Problem:
Make an exact copy of the records below. Include every line.

Collected data entries:
_____

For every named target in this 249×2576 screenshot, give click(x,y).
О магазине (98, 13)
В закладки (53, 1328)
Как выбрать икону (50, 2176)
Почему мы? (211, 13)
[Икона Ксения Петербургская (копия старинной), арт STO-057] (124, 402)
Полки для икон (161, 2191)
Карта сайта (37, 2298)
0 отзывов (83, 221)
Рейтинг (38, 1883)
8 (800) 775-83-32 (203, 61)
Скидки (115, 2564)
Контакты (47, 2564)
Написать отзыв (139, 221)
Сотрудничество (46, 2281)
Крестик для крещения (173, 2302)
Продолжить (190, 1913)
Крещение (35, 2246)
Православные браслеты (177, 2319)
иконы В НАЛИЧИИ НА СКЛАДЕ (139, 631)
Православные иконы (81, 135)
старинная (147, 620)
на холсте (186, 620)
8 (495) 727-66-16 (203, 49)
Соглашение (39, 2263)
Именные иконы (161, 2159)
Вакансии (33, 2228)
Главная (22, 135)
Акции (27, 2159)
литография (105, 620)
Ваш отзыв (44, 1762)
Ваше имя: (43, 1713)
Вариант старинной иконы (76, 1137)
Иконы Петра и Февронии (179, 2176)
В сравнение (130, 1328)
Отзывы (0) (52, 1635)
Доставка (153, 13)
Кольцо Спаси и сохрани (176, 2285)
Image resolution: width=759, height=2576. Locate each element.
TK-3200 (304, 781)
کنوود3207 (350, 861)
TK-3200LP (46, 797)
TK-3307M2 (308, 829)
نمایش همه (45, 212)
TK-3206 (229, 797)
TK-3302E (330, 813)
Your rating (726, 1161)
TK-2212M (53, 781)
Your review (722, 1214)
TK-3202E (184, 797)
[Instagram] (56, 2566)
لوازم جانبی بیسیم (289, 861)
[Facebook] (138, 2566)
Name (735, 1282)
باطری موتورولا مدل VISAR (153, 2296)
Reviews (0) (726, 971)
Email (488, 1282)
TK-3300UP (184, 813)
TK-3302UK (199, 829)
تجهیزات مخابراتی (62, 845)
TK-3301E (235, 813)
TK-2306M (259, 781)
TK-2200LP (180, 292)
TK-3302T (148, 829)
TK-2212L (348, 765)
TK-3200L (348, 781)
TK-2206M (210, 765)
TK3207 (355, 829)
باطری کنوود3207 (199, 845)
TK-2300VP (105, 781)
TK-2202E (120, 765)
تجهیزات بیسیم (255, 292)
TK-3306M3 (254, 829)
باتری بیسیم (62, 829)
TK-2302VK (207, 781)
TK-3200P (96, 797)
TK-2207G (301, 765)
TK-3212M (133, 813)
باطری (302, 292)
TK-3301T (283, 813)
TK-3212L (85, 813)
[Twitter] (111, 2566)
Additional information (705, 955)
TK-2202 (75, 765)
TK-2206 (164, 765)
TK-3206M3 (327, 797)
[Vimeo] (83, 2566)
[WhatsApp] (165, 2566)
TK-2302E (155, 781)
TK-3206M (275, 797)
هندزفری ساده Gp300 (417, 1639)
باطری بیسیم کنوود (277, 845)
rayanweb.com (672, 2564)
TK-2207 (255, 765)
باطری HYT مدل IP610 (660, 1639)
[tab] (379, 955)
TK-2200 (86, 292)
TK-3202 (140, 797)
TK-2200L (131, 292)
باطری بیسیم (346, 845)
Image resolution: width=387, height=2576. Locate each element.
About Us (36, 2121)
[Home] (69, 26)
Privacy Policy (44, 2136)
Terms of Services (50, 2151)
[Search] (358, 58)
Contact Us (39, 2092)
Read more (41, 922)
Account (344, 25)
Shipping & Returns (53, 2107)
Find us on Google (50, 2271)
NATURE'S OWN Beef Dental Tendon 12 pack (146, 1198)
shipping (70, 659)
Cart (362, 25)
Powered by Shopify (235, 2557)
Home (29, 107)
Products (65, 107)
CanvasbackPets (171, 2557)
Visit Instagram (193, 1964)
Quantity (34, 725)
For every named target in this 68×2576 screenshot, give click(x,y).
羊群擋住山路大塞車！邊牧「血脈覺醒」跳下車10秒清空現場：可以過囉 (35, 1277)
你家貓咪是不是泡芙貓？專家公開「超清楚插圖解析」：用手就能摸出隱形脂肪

_____

Written solution:
For every named target in this 249×2576 screenshot, give click(x,y).
О магазине (98, 13)
В закладки (53, 1328)
Как выбрать икону (50, 2176)
Почему мы? (211, 13)
[Икона Ксения Петербургская (копия старинной), арт STO-057] (124, 402)
Полки для икон (161, 2191)
Карта сайта (37, 2298)
0 отзывов (83, 221)
Рейтинг (38, 1883)
8 (800) 775-83-32 (203, 61)
Скидки (115, 2564)
Контакты (47, 2564)
Написать отзыв (139, 221)
Сотрудничество (46, 2281)
Крестик для крещения (173, 2302)
Продолжить (190, 1913)
Крещение (35, 2246)
Православные браслеты (177, 2319)
иконы В НАЛИЧИИ НА СКЛАДЕ (139, 631)
Православные иконы (81, 135)
старинная (147, 620)
на холсте (186, 620)
8 (495) 727-66-16 (203, 49)
Соглашение (39, 2263)
Именные иконы (161, 2159)
Вакансии (33, 2228)
Главная (22, 135)
Акции (27, 2159)
литография (105, 620)
Ваш отзыв (44, 1762)
Ваше имя: (43, 1713)
Вариант старинной иконы (76, 1137)
Иконы Петра и Февронии (179, 2176)
В сравнение (130, 1328)
Отзывы (0) (52, 1635)
Доставка (153, 13)
Кольцо Спаси и сохрани (176, 2285)
Image resolution: width=759, height=2576. Locate each element.
TK-3200 (304, 781)
کنوود3207 (350, 861)
TK-3200LP (46, 797)
TK-3307M2 (308, 829)
نمایش همه (45, 212)
TK-3206 (229, 797)
TK-3302E (330, 813)
Your rating (726, 1161)
TK-2212M (53, 781)
Your review (722, 1214)
TK-3202E (184, 797)
[Instagram] (56, 2566)
لوازم جانبی بیسیم (289, 861)
[Facebook] (138, 2566)
Name (735, 1282)
باطری موتورولا مدل VISAR (153, 2296)
Reviews (0) (726, 971)
Email (488, 1282)
TK-3300UP (184, 813)
TK-3302UK (199, 829)
تجهیزات مخابراتی (62, 845)
TK-3301E (235, 813)
TK-2306M (259, 781)
TK-2200LP (180, 292)
TK-3302T (148, 829)
TK-2212L (348, 765)
TK-3200L (348, 781)
TK-2206M (210, 765)
TK3207 (355, 829)
باطری کنوود3207 (199, 845)
TK-2300VP (105, 781)
TK-2202E (120, 765)
تجهیزات بیسیم (255, 292)
TK-3306M3 (254, 829)
باتری بیسیم (62, 829)
TK-2302VK (207, 781)
TK-3200P (96, 797)
TK-2207G (301, 765)
TK-3212M (133, 813)
باطری (302, 292)
TK-3301T (283, 813)
TK-3212L (85, 813)
[Twitter] (111, 2566)
Additional information (705, 955)
TK-2202 (75, 765)
TK-2206 (164, 765)
TK-3206M3 (327, 797)
[Vimeo] (83, 2566)
[WhatsApp] (165, 2566)
TK-2302E (155, 781)
TK-3206M (275, 797)
هندزفری ساده Gp300 (417, 1639)
باطری بیسیم کنوود (277, 845)
rayanweb.com (672, 2564)
TK-2207 (255, 765)
باطری HYT مدل IP610 (660, 1639)
[tab] (379, 955)
TK-2200 (86, 292)
TK-3202 (140, 797)
TK-2200L (131, 292)
باطری بیسیم (346, 845)
Image resolution: width=387, height=2576. Locate each element.
About Us (36, 2121)
[Home] (69, 26)
Privacy Policy (44, 2136)
Terms of Services (50, 2151)
[Search] (358, 58)
Contact Us (39, 2092)
Read more (41, 922)
Account (344, 25)
Shipping & Returns (53, 2107)
Find us on Google (50, 2271)
NATURE'S OWN Beef Dental Tendon 12 pack (146, 1198)
shipping (70, 659)
Cart (362, 25)
Powered by Shopify (235, 2557)
Home (29, 107)
Products (65, 107)
CanvasbackPets (171, 2557)
Visit Instagram (193, 1964)
Quantity (34, 725)
For every named target in this 68×2576 screenshot, give click(x,y).
羊群擋住山路大塞車！邊牧「血脈覺醒」跳下車10秒清空現場：可以過囉 (35, 1277)
你家貓咪是不是泡芙貓？專家公開「超清楚插圖解析」：用手就能摸出隱形脂肪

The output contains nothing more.